2015 鈴鹿8耐 TEAMJP レポート


鈴鹿サーキット、午前11時。
56番グリッドに青と白のマシンが並び、
コースを挟んだ向かい側にライダーの木村泰善選手と
革ツナギ姿の田村武士選手が座り、
室井監督やキャンギャルのみなさんとともに カメラに笑顔を向ける。

だがライダーや監督の笑顔は
やや疲れているようにも感じられた。
無理もない。
ここに来るまでに数多くの出来事があったからだ。

始まりは事前テストで木村選手が
ペースダウンした他車と接触・転倒してしまったこと。

ここでマシンの修復に多くのパーツと時間を費やした。
木村選手も足に擦過傷を受けるなど決して
順調な滑り出しではなかったのだ。

その後も木曜日の公式練習で木村選手の旧知の仲である
ダン・クーガ”選手が転倒。
脳震盪を起こして決勝出走を
ドクターストップされてしまったのだ。

これで木村選手と田村選手の2人で
8時間を走りきらなければならなくなった。

マシンは室井監督を筆頭にメカニックたちが
必死に修復作業を行ったが完調には至っていない。
マシンもライダーも満身創痍で望んだ予選。
そこで田村選手が気合のライディングで
通過タイムを叩き出す。
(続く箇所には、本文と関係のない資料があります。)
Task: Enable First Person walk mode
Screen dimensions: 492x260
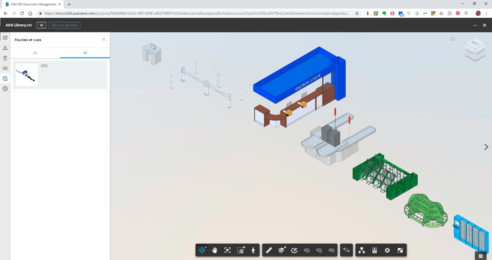Action: click(253, 250)
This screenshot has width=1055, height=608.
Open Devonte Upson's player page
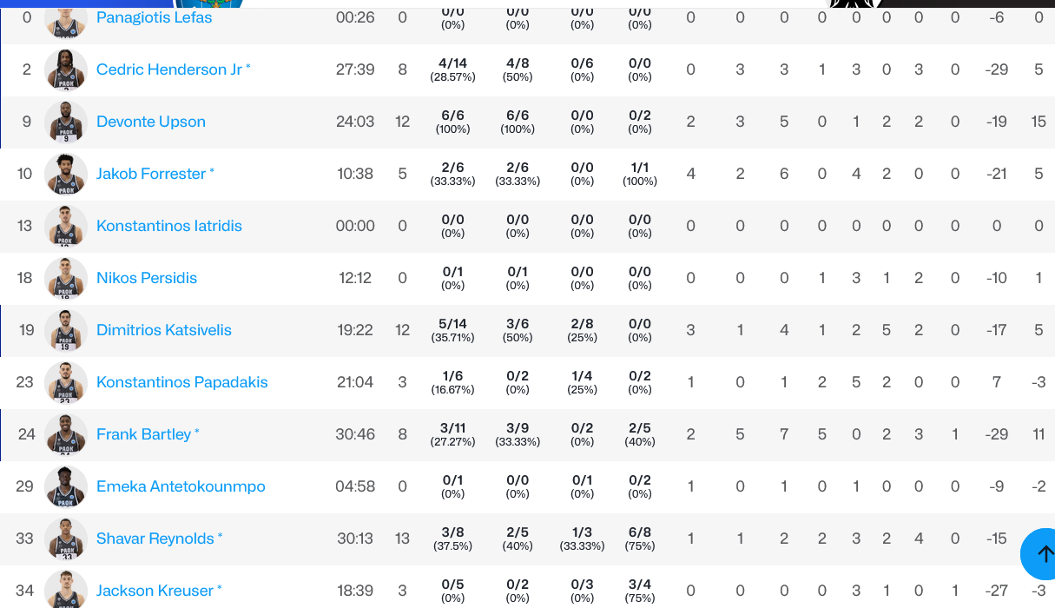pyautogui.click(x=151, y=122)
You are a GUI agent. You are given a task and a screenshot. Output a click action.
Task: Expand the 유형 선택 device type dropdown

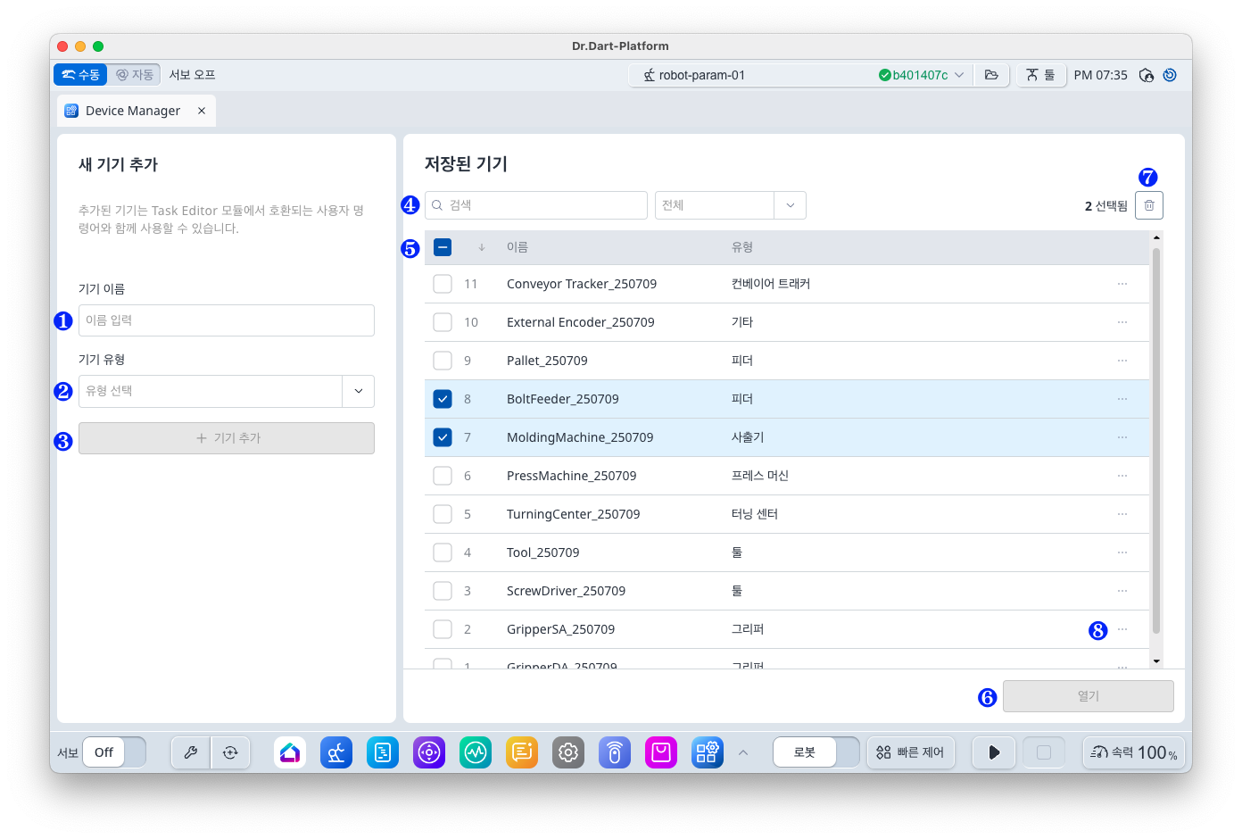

沸くピット。

そう、TEAMJPの強さはこの結束力にあった。

スタッフのみならず、選手の家族や大勢の応援団、
キャンギャルにいたるまでが一丸となってライダーを、
そしてチームをバックアップしているのだ。
その協力体制は鈴鹿のピット内でもトップクラスだったはずだ。

午前11時30分に8耐はスタート。

スタートライダーの田村選手はマシンをいたわりながら
順調にラップを重ねる。
室井監督は1人欠けてしまった状態での
マネジメントに頭を働かせる。

ライダーの疲労を考えて小刻みに交代を行うことにしたのだ。
しかし今年の8耐は荒れた。

第一スティントで木村選手がシケインで転倒。
しかし速度が低かったため、ライダーもマシンも
被害は最小限で済んだ。

ピットでは田村選手も加わっての修復作業が行われた。
その後もホンダの看板ライダー、
ケーシー・ストーナー選手の大転倒による
SC(セーフティーカー)導入など予想外の展開が続き、
そのたびに室井監督は作戦を練り直し、
ライダーは灼熱のサーキットを走り続けた。

途中、スロットルボディの不具合が発生したこともあり、
完走扱いに必要となるトップの75%以上の周回数が
ギリギリになった。

そのため最後のスティントは田村選手、
木村選手ともに大幅に伸ばすことになった。

これでいけるかと思った木村選手の最後の走行中、
またもやトラブルが。
シフトプレートが破損してしまったのだ。
緊急ピットインする木村選手。

しかしここで奇跡が起きる。

コース上のトラブルで6回目となるSC導入となったのだ。
コース上のマシンのペースはガクッと落ち
修復のロスを最小限に抑えてくれた。

そして感動のゴールシーン。

木村選手がチェッカーをくぐるとTEAMJPスタッフから
ひときわ大きな歓声が上がる。
そして木村選手はピットに戻ると田村選手と抱き合い、
周囲からは祝福の嵐が。

歓喜と涙が交錯するTEAMJPピット。
多くの苦難を乗り越え完走を果たした
現場に立ち会った者だけが得られる最高の感動なのだ。

しかし最後のSC導入は劇的だった。
それがなければ75%走れたかどうか。

「神様が助けてくれたんだね」と室井監督。

二人の激走とスタッフ全員の頑張りは必ず報われる。
50位完走は、真夏の鈴鹿に起きた一つの奇跡だった。